□解説:社員教育だけでは再発防止できない

顧客情報をはじめとした機密情報の漏洩は、多くの企業にとって重要なリスクであることから、ほとんどの企業では既に何がしかの対策は行っているはずです。しかしながら情報漏えいは全国で毎日のように発生しています。

以下はSecurity NEXT社のHP内の「個人情報漏洩事件・事故関連記事の一覧」(http://www.security-next.com/category/cat191/cat25)ですが、情報の種類や漏えい件数はさまざまながら、全国で2日と置かずに発生しているのが分かります。

事例企業のように機密情報を持ち歩き、顧客のもとでデータを開示しながら打ち合わせや会議を行うことが必須であるという業態も多いでしょう。
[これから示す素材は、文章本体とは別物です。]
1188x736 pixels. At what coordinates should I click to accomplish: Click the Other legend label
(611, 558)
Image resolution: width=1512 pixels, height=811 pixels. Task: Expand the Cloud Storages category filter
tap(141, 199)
その場合の対策として「社員教育の徹底」はもちろん対策の一つではあります。事例の場合「車の中にかばんをそのまま放置しない」ことや「重要情報が入ったUSBの社外持ち出しの禁止」などのルール化によって事故の発生を防ぐことには一定の効果を得られるとは思います。

しかしながら「社員教育の徹底」を対策の柱とするには、社員から以下のような声も上がってこないでしょうか?

「これまでも機密情報の取り扱いの教育はたくさん受けてきた。今回の例はBやCの意識の問題であって、自分たちはちゃんとやっている」
「USBメモリーの紛失はわざとではなく故意だ。うっかり紛失してしまうことを教育で防げるのか?」
「荷物を置きっぱなしにして昼食を取りに車を離れたBは確かに悪い。しかし、盗難に遭うのはBだけの責任なのか。例えば、電車の網棚にかばんを乗せてついうとうとしてしまい、それで盗まれた場合でも、うとうとした者の責任か?」

情報に関する社員教育に全く意味がないとは言いませんが、社員教育だけで再発防止になるでしょうか。BさんやCさんは今後最大限の注意を払って業務を行うかもしれません。しかし、他の人が同じような原因で紛失・盗難に遭うことは二度となくなるでしょうか?